DAILY FILM DOSE: A Daily Film Appreciation and Review Blog: Sundance 2010 - BURIED

Monday 25 January 2010

Sundance 2010 - BURIED

Buried (2010) dir. Rodrigo Cortes
Starring: Ryan Reynolds

****

By Alan Bacchus

‘Buried’ is one of the most remarkable executions of a high concept idea I’ve seen put to film in a long while. Spanish director, Rodrigo Cortes gains inspiration from Alfred Hitchcock, the master of suspense who frequently shot his films with self-imposed restraints as a way of streamlining story and suspense.

‘Buried’ takes a note from Hitchcock’s “Lifeboat” which took place entirely in as the title suggests, a lifeboat. That was an admirable venture for Hitch and his ability to create innumerable camera angles from this tight space, without being repititive and thus boring his audience. Cortes has even tougher assignment, shoot an entire movie inside a 7 foot by 3 foot box, with only one on screen character.

“Buried” starts with a great screenplay by Christopher Sparling, an American from Rhode Island who has engineered the great claustrophobic drama. The location cannot get any tighter than this. Ryan Reynolds plays Paul Conroy who wakes up in a wooden box in the ground. As a truck driver in Iraq whose convoy had recently been attacked he can only assume he’s been captured by insurgents or terrorists. Curiously there’s blackberry, a flashlight, a knife, a pen and a flask in the box with him.

The cell phone even gets reception, and so his calls for 911, FBI, his employer and anyone else he can get a hold off has to overcome to absurdity of this extreme situation. Using ingenuity, common sense and just plain old persistence Paul gains as much information as he can about his location, his kidnappers and the cause of incarceration in order to engineer his escape.

Cortes miraculously makes 90 mins in a box as thrilling any Indiana Jones film. In fact, ‘Buried’ could even be considered an extension of the traditional cliffhanger serial. Over the course of 90mins in real time Paul has to surmount a number of increasingly dangerous hurdles, bindings on his hand, language barriers on the phone, dying flashlight and cell phone batteries, all dramatized with spinetingling suspense. At one point a snake even enters the box producing an intense raucous standoff between man and snake.

Ryan Reynolds is a tour de force, sustaining 90minutes in a box moving himself through a wide range of emotions - fear, pain hope, humour, sadness etc etc. And as photographed by Eduard Grau (“A Single Man”), the small space is given a number of different lighting schemes based on the mood of Reynolds' character.

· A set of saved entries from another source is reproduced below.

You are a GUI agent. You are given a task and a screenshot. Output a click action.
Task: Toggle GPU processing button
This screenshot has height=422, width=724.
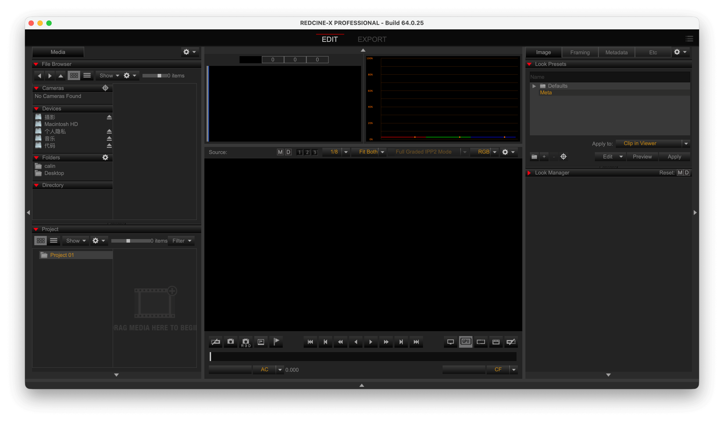pos(465,342)
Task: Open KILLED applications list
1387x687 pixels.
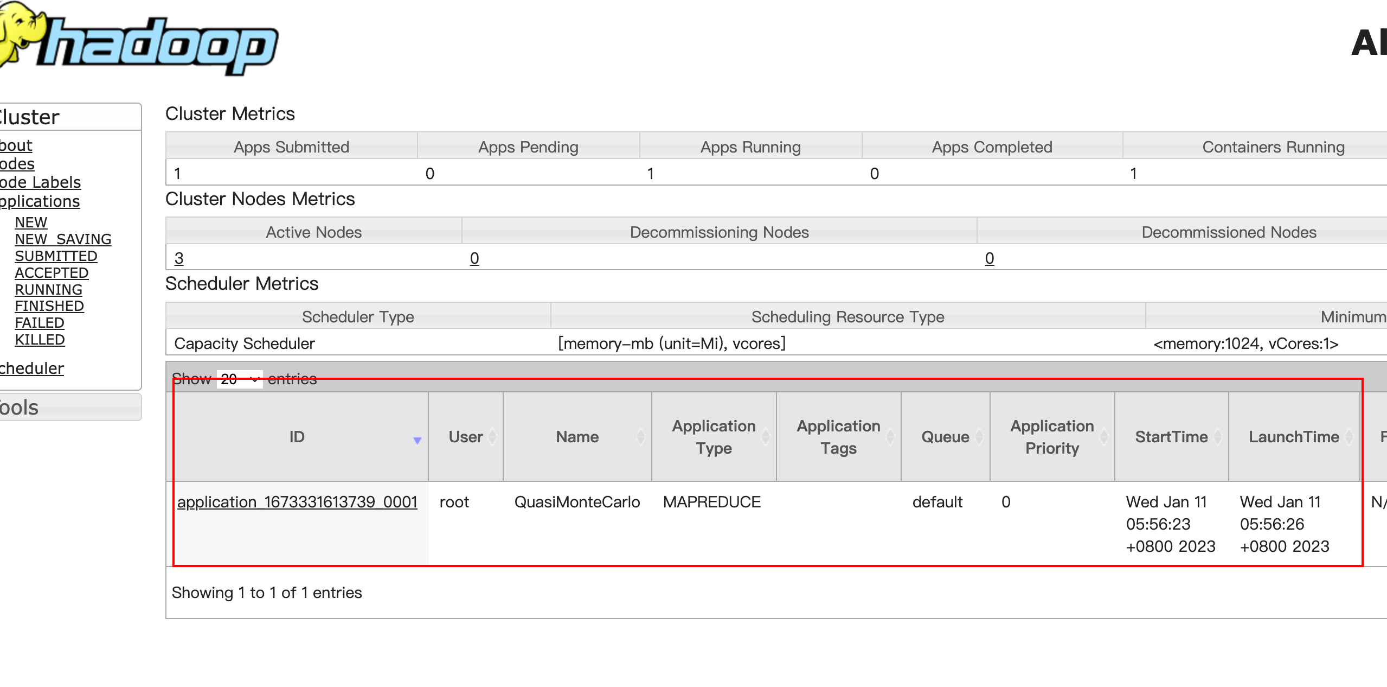Action: 40,340
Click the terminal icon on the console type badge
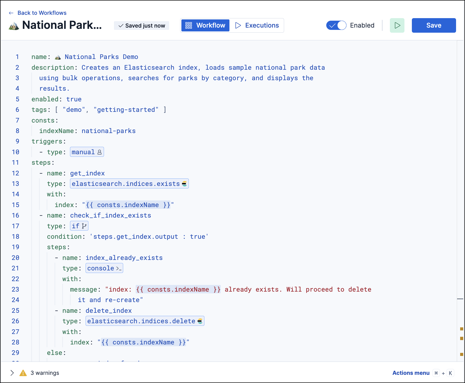Screen dimensions: 465x383 (x=118, y=268)
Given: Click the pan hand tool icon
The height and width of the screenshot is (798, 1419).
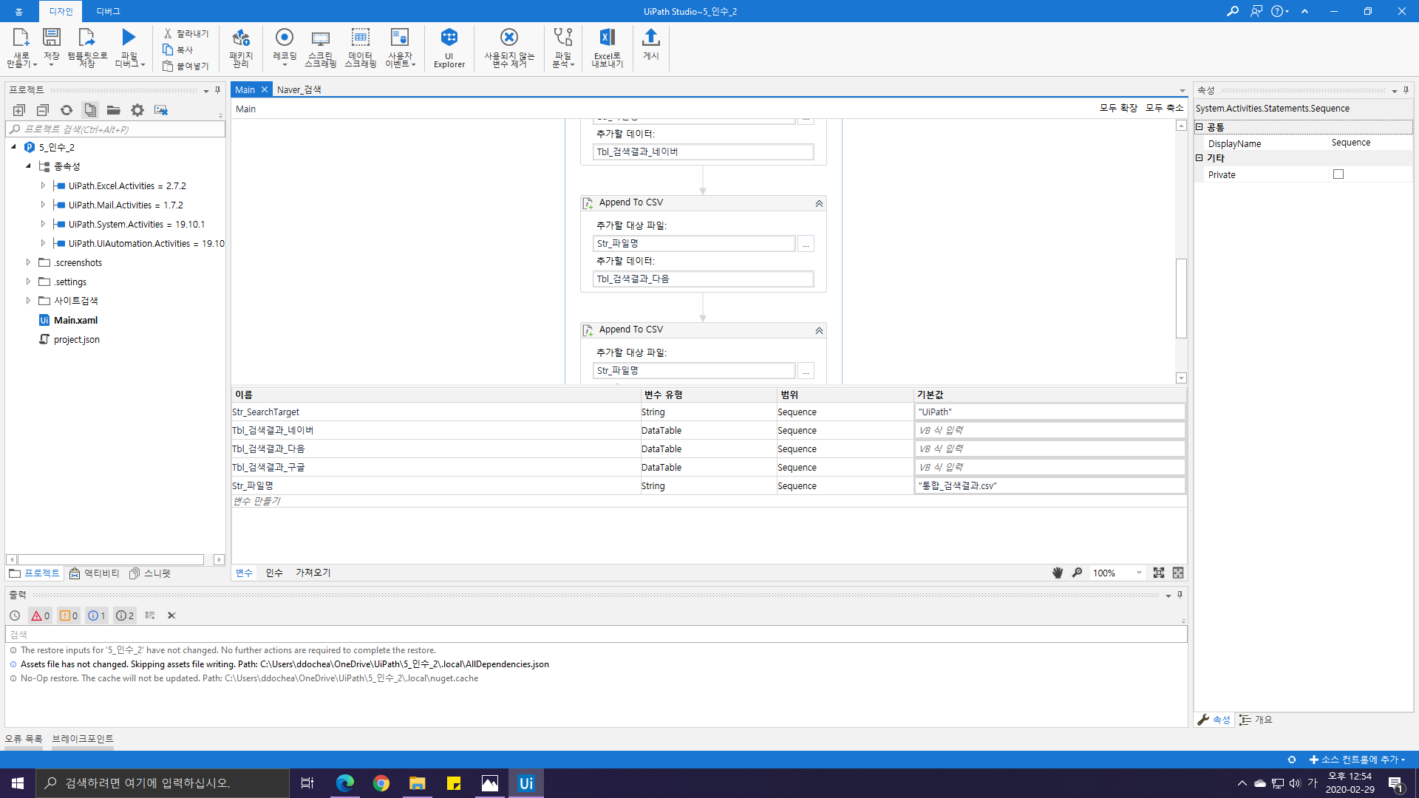Looking at the screenshot, I should (x=1058, y=573).
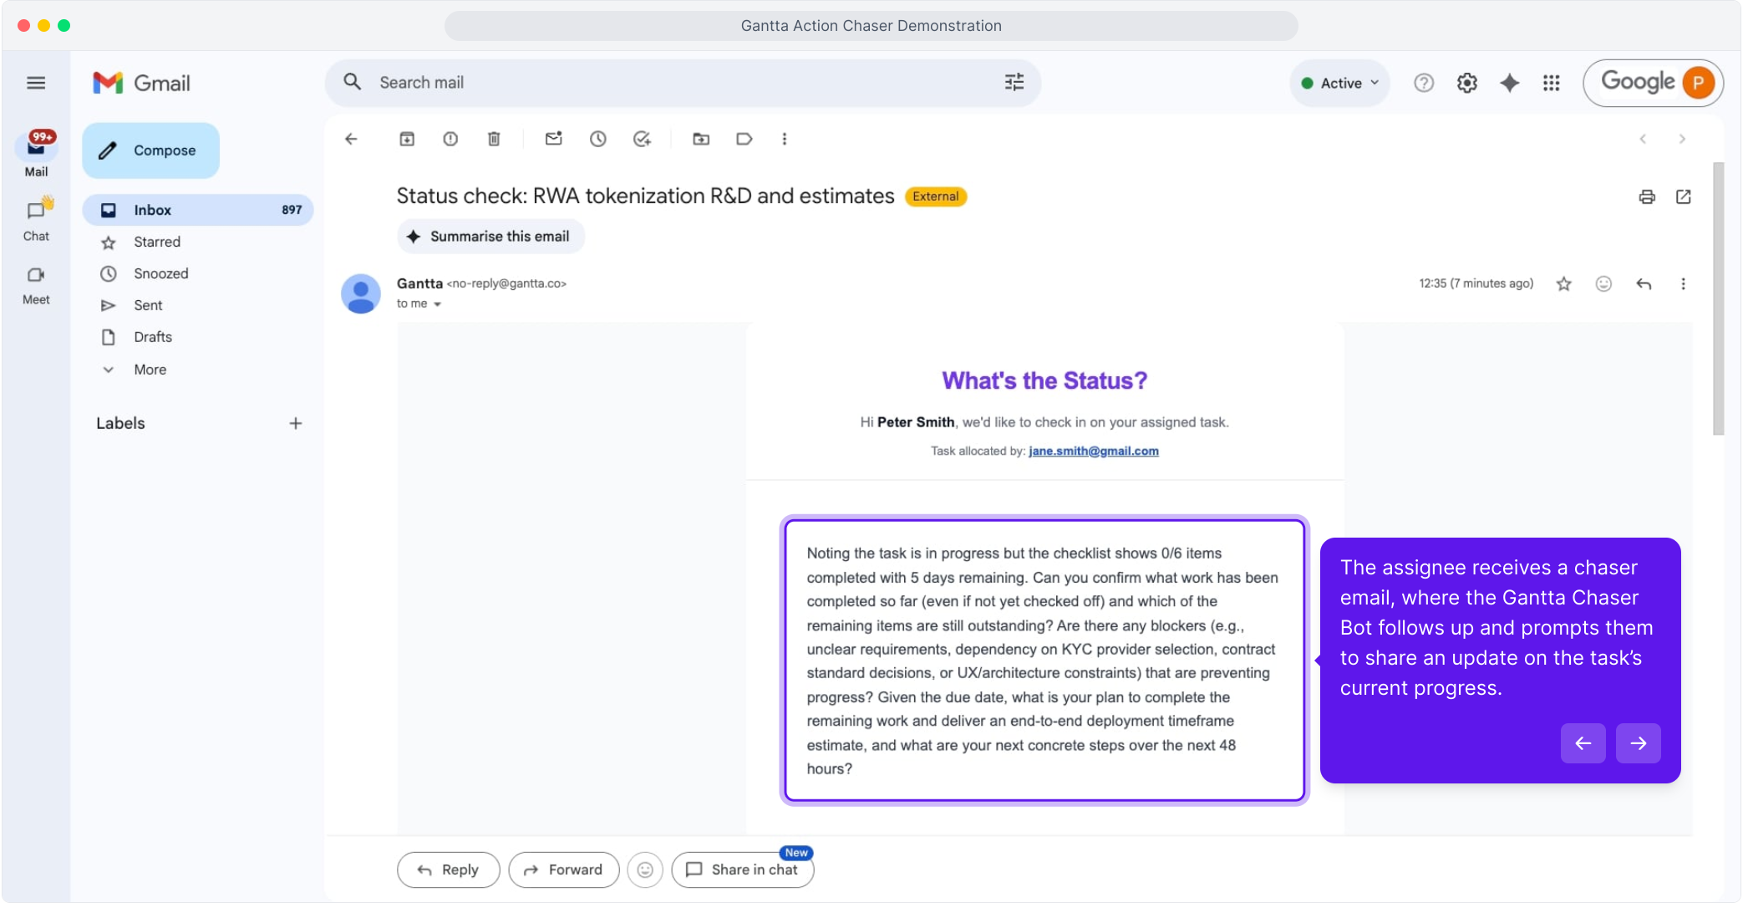
Task: Snooze this email via the clock icon
Action: click(x=597, y=139)
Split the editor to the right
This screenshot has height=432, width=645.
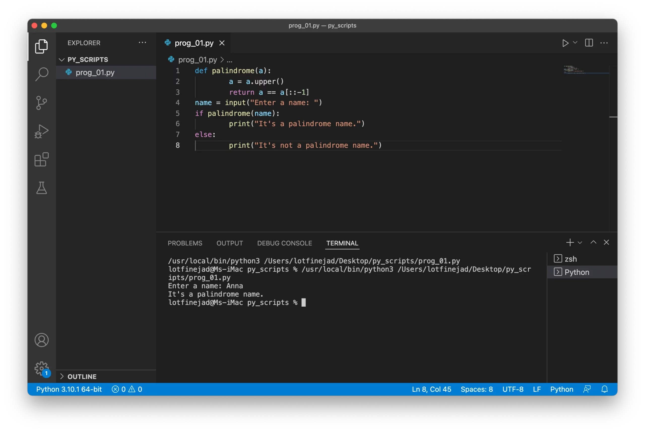(x=589, y=43)
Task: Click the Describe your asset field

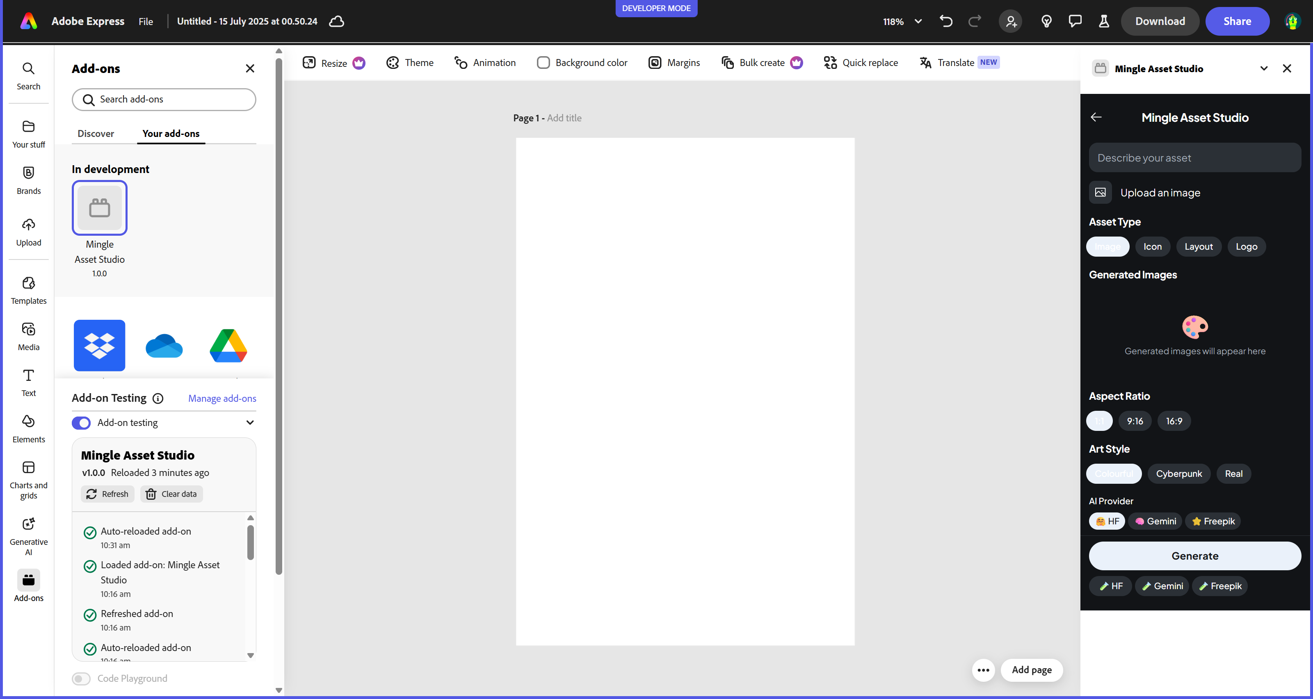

‘Buried’ works on levels deeper than the high concept idea. Underneath the drama of the situation is a stimulating corporate indictment of big business' irresponsibility to its employees and the US government’s contradictions of its ‘leave no man behind’. And so, by the end, “Buried” reveals itself as more cynical than a traditional genre film and one of the most terrifying movie experiences in a long while.

1 comment :

M. Carter @ the Movies said...

I am monumentally excited to see this and more than a smidge jealous you got to see it at Sundance! I had my doubts about being able to carry off such a high-concept idea, but it sounds like you were bowled over. I hope I am too.